_INPUT DATA_
◆ ◆ ◆ ◆ ◆ ◆ ◆

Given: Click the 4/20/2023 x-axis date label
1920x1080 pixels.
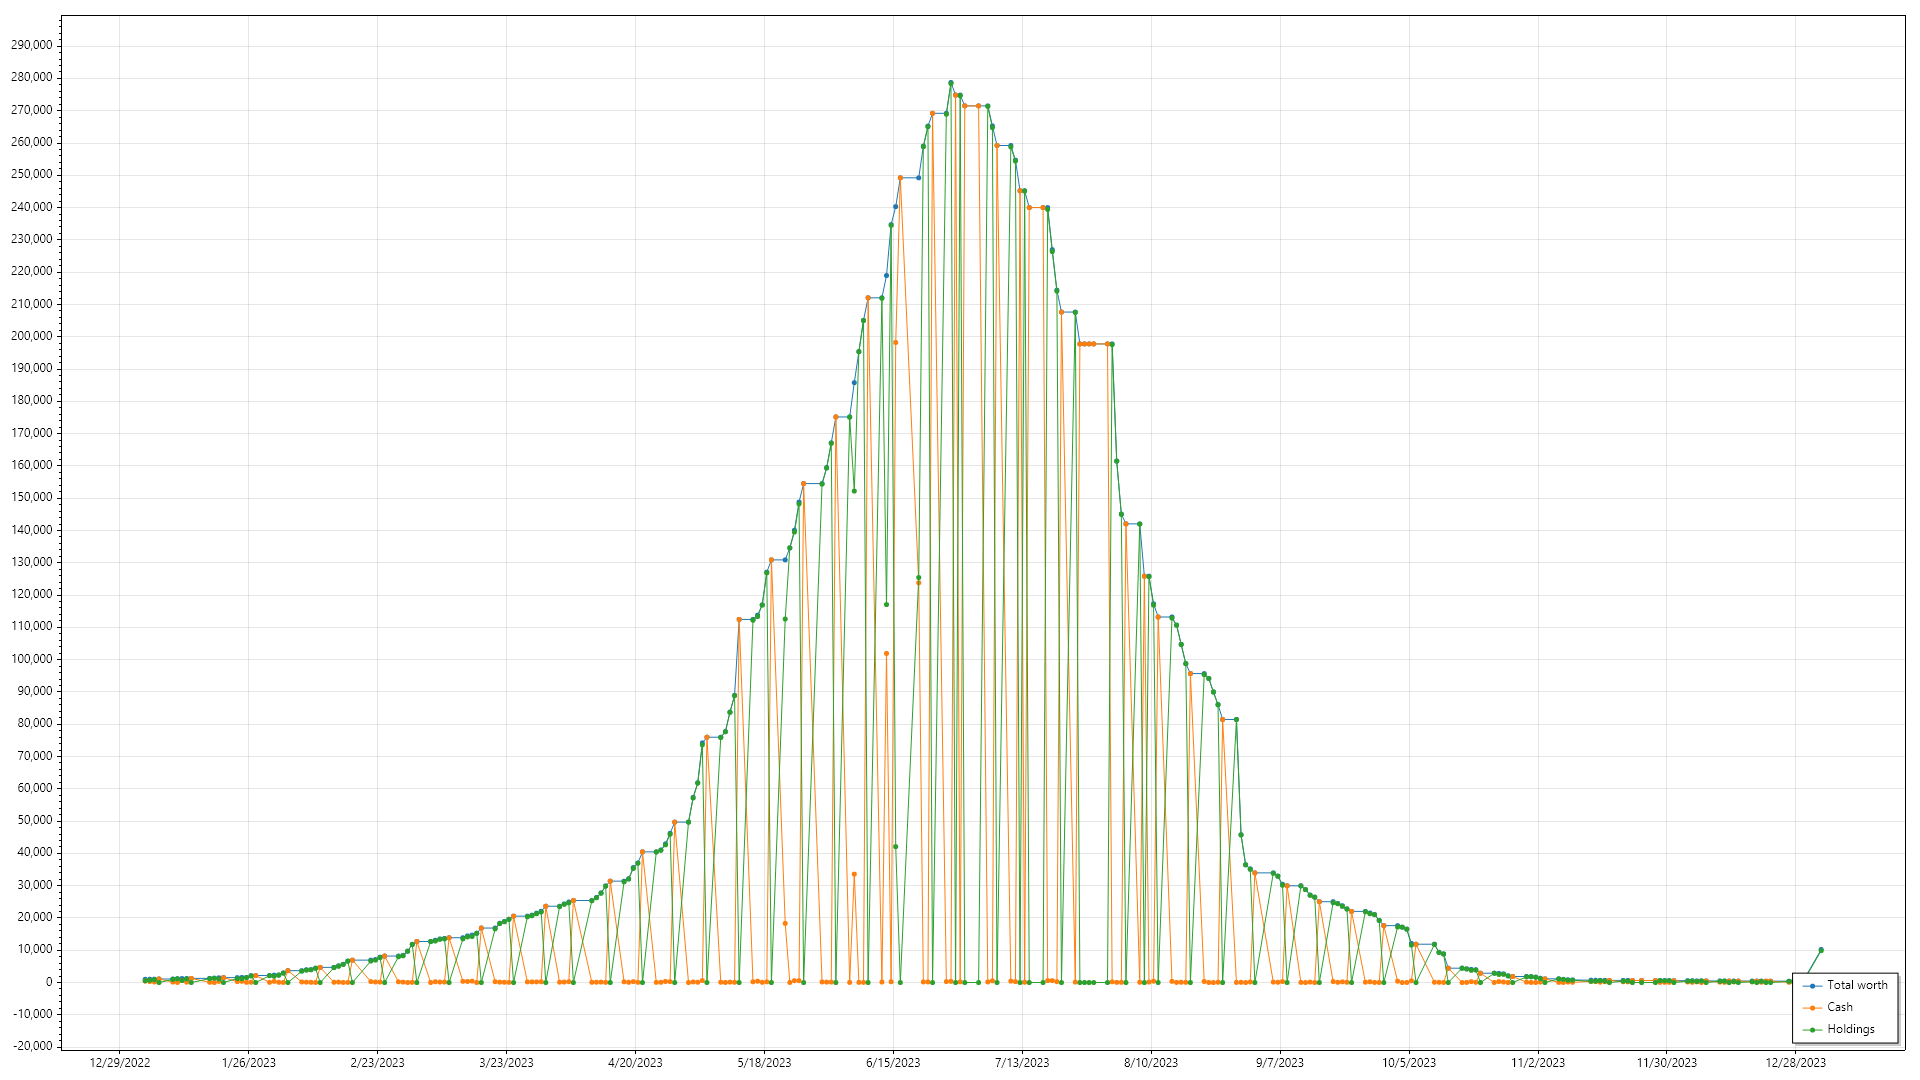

◆ ◆ ◆ ◆ ◆ ◆ ◆

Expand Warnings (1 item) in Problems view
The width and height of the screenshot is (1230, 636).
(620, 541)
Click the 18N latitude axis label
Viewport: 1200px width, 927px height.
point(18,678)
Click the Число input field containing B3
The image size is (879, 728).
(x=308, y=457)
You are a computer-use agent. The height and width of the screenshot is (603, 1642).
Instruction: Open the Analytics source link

◆ ◆ ◆ ◆ ◆ ◆ ◆

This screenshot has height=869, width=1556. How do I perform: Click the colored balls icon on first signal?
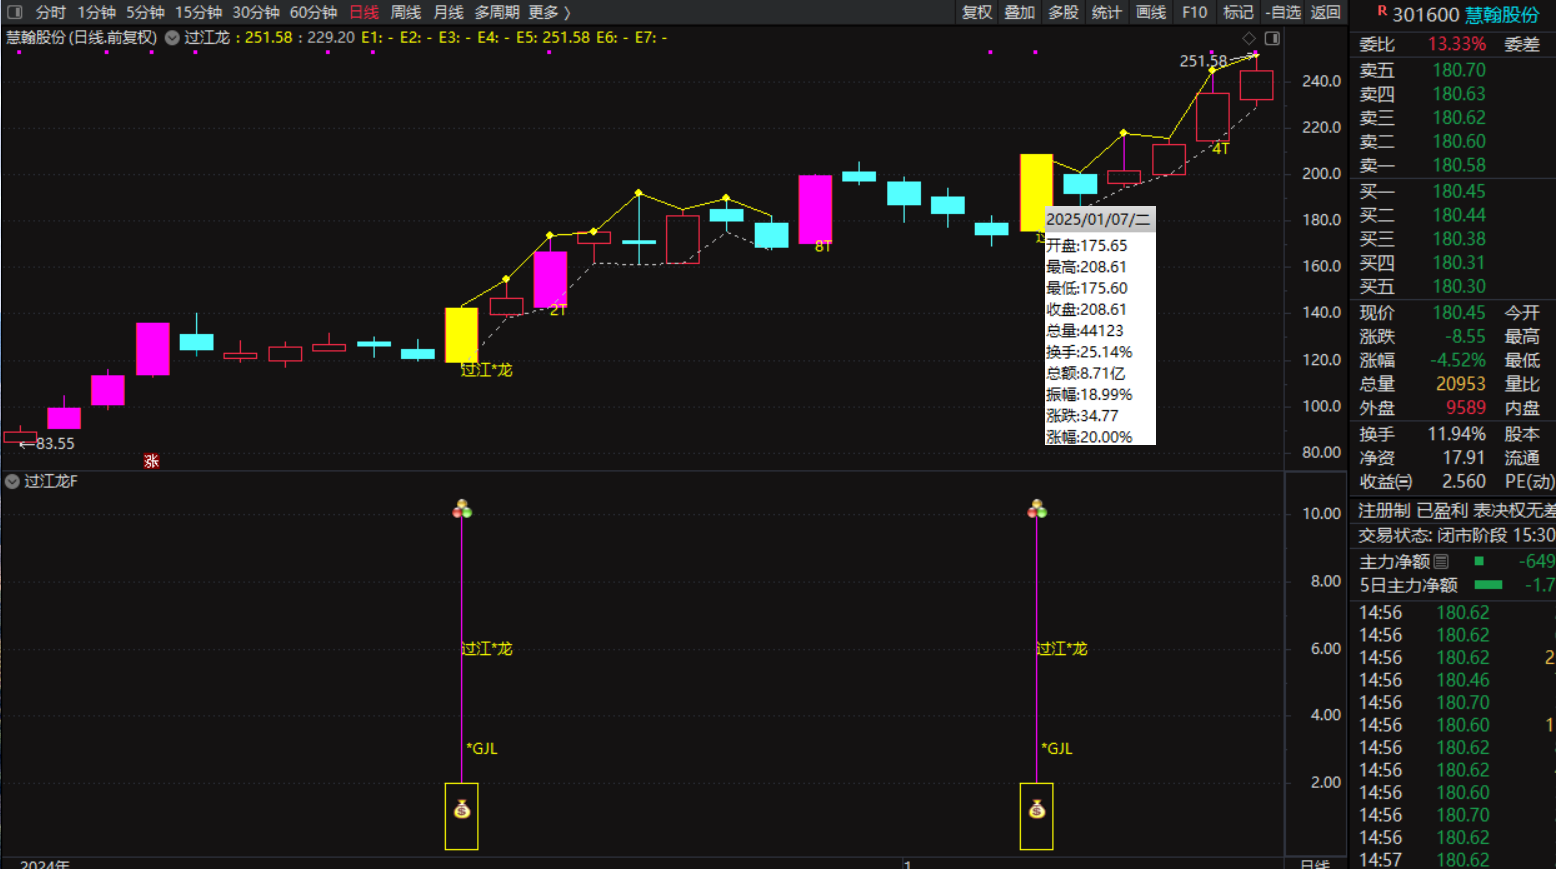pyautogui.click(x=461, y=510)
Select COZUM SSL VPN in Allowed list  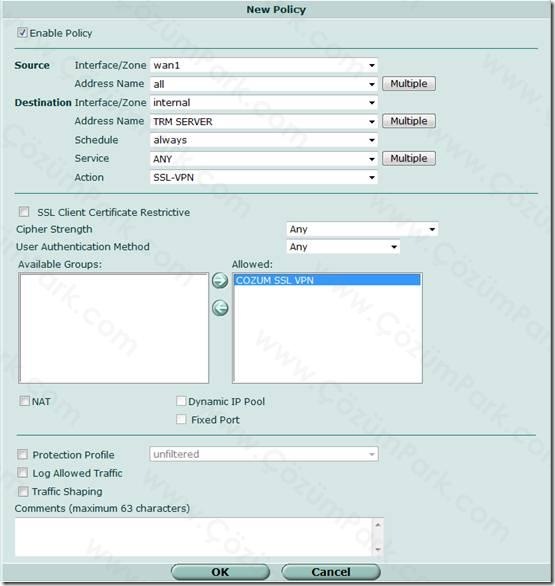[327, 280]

◆ ◆ ◆ ◆ ◆ ◆ ◆

_AIM OF THE EXERCISE_
Copy out the lines from the line with "Given: Click the 4/20/2023 x-axis date label" to the line with "1920x1080 pixels." word for word.

_FINISHED TASK_
Given: Click the 4/20/2023 x-axis date label
1920x1080 pixels.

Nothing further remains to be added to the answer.